AIM OF THE EXERCISE:
Revise the entries from the line containing "Except (123, 741)" through the line containing "CAPITAL is located" by replacing "options" with "choices". Reproduce only those lines and leave everything else unchanged.

>> begin MATERIAL PROVIDED

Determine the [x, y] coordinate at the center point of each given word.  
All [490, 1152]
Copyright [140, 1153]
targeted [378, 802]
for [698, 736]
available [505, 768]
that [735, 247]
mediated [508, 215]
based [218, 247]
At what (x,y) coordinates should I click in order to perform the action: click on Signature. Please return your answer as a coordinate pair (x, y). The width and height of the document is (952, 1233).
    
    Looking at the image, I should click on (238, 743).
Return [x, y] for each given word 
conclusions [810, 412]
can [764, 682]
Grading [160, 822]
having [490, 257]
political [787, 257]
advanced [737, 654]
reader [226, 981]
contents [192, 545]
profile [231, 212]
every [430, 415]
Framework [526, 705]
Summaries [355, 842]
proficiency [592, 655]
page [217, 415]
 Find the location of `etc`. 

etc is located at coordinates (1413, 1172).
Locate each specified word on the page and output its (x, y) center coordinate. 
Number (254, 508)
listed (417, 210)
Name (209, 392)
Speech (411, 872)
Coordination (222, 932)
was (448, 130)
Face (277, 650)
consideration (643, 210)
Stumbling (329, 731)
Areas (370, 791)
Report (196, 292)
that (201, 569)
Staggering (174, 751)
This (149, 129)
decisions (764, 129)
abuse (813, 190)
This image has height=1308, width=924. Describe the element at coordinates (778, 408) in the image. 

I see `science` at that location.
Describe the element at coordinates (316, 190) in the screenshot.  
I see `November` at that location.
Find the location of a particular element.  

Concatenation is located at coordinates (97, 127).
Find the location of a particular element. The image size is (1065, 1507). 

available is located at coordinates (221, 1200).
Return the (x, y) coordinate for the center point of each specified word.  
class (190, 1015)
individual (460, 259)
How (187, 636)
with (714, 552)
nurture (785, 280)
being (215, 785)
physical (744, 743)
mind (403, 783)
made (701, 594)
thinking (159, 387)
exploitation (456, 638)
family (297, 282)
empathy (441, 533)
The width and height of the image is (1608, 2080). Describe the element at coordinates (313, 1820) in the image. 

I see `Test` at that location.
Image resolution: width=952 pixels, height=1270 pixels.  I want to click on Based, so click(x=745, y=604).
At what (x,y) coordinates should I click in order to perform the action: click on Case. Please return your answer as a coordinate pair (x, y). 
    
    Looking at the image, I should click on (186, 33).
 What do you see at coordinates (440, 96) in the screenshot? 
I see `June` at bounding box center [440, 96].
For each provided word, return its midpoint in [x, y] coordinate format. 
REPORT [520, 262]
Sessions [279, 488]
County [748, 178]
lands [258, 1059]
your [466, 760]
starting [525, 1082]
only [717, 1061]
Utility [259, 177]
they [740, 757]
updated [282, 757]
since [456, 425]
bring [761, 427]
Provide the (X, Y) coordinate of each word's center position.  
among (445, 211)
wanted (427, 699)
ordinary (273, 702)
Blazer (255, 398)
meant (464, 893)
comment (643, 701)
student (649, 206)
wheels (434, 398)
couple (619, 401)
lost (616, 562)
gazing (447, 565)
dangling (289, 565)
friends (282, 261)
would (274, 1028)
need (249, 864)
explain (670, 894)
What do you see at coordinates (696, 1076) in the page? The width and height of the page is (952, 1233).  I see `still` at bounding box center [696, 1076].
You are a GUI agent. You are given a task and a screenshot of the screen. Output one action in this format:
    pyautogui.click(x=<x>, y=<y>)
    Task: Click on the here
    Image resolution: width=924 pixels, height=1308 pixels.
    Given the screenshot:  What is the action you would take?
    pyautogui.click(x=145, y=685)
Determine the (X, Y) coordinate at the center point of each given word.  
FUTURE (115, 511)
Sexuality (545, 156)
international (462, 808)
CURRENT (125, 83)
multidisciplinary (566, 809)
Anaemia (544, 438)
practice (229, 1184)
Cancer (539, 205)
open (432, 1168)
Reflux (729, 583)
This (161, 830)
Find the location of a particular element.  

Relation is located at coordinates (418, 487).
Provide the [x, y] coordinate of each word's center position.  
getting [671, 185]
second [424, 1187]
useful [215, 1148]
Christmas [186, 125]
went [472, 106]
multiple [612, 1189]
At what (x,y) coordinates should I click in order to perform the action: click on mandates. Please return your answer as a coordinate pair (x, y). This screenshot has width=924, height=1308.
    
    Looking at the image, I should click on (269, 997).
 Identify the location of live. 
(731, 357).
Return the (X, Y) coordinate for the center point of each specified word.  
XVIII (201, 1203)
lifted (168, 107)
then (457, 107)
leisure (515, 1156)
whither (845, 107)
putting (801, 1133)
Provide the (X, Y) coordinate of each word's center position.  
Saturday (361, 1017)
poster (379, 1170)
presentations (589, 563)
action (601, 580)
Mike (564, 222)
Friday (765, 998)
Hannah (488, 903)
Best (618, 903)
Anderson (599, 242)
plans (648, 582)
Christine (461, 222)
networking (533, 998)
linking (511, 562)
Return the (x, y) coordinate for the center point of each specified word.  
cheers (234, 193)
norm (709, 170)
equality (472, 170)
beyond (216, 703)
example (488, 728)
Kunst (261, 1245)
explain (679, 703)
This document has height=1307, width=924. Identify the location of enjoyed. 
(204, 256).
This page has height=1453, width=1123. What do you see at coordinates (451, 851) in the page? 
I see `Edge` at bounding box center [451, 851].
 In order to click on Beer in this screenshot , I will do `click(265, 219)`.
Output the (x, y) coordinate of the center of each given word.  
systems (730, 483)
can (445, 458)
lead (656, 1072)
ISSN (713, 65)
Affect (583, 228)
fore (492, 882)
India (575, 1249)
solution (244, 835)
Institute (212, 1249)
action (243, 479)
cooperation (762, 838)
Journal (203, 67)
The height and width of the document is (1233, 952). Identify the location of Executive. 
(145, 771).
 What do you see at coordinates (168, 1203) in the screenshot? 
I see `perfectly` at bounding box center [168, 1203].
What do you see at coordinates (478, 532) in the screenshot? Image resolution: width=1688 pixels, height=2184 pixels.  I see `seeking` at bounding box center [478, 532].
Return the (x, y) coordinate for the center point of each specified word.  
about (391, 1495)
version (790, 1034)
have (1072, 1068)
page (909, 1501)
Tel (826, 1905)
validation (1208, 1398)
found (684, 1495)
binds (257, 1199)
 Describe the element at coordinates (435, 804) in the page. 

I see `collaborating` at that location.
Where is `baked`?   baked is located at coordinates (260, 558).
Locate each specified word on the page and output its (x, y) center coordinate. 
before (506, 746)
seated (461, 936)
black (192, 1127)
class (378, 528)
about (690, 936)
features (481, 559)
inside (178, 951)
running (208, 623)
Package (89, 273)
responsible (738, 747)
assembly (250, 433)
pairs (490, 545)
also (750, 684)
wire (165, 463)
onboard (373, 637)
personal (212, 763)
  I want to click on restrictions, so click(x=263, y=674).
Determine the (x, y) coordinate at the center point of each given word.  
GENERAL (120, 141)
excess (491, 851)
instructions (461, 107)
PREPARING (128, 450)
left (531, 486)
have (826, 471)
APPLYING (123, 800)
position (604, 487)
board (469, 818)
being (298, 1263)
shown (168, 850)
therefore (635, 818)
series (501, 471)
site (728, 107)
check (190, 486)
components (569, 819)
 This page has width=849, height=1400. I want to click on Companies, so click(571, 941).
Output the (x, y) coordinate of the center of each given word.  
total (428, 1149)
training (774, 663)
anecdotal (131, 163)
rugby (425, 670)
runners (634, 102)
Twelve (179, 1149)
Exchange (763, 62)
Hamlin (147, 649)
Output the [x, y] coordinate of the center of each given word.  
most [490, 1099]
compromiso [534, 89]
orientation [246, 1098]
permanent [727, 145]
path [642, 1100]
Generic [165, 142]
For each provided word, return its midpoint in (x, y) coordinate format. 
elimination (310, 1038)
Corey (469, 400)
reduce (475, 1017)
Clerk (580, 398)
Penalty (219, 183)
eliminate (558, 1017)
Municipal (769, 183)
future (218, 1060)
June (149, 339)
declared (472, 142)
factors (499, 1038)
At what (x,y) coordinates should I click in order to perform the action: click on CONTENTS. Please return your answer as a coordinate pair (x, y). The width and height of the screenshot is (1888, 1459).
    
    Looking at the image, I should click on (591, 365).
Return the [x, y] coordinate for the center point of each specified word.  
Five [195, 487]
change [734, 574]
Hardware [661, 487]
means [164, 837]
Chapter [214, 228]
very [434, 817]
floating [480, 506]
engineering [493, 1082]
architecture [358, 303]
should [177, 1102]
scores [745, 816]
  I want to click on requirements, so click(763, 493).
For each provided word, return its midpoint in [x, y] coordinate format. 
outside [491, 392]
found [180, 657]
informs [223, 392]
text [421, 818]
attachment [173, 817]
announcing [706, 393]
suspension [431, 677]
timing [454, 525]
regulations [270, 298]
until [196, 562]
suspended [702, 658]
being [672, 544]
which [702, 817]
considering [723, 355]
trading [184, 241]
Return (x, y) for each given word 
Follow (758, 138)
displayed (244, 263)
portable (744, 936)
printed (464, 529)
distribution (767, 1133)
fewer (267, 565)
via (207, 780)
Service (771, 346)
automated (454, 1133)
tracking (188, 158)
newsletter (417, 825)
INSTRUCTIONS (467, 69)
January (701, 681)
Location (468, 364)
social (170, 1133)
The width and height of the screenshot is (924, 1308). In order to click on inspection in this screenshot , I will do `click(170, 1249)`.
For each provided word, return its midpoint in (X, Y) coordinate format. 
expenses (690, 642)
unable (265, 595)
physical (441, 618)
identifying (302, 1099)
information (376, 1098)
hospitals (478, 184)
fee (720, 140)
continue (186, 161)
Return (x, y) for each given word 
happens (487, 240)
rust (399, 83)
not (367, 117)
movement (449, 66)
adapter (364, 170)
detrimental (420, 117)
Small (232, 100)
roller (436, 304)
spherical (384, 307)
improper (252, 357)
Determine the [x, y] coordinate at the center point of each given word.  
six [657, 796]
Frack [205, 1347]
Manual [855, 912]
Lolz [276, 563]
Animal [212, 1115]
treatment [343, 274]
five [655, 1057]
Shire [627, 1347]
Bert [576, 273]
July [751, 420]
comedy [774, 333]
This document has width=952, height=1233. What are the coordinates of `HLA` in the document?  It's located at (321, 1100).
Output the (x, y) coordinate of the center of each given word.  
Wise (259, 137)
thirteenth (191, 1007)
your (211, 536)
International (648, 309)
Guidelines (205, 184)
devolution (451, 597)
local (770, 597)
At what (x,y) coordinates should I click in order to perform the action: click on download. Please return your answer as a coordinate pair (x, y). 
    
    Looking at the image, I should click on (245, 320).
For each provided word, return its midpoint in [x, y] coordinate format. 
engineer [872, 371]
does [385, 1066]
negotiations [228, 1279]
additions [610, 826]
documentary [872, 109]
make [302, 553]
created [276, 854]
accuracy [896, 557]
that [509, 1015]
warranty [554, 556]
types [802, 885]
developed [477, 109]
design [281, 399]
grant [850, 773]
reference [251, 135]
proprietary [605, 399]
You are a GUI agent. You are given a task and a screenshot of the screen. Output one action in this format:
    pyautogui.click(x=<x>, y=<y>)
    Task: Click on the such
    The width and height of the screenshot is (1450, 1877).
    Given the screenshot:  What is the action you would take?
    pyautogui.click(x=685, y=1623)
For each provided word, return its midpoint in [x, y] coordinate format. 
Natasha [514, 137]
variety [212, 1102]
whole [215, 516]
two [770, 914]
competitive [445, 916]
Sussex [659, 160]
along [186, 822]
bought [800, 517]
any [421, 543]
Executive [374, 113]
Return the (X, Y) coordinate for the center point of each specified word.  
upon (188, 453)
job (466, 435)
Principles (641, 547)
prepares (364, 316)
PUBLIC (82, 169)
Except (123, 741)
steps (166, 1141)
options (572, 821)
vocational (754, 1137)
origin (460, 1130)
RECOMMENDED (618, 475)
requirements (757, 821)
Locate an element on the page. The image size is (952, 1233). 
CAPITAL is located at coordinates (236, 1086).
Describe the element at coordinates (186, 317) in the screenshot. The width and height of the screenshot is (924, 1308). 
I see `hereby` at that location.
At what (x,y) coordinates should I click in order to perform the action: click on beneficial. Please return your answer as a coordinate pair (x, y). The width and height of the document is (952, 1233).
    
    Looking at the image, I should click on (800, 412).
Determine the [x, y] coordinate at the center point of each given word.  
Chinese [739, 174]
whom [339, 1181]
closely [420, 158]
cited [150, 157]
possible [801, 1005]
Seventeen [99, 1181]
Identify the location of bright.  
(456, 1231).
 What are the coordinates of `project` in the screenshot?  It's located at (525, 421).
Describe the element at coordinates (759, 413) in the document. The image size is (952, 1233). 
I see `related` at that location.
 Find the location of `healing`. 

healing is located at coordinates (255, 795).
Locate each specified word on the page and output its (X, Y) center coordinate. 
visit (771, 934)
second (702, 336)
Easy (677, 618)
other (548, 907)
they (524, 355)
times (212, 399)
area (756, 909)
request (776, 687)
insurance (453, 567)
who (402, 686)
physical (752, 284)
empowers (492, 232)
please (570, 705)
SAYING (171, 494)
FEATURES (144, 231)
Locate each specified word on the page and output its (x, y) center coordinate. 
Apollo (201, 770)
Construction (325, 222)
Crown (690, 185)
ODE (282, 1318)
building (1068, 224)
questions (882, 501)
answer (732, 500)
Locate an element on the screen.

>> end MATERIAL PROVIDED

RESULT FOR THIS TASK:
Except (123, 741)
steps (166, 1141)
choices (572, 821)
vocational (754, 1137)
origin (460, 1130)
RECOMMENDED (618, 475)
requirements (757, 821)
Locate an element on the page. The image size is (952, 1233). 
CAPITAL is located at coordinates (236, 1086).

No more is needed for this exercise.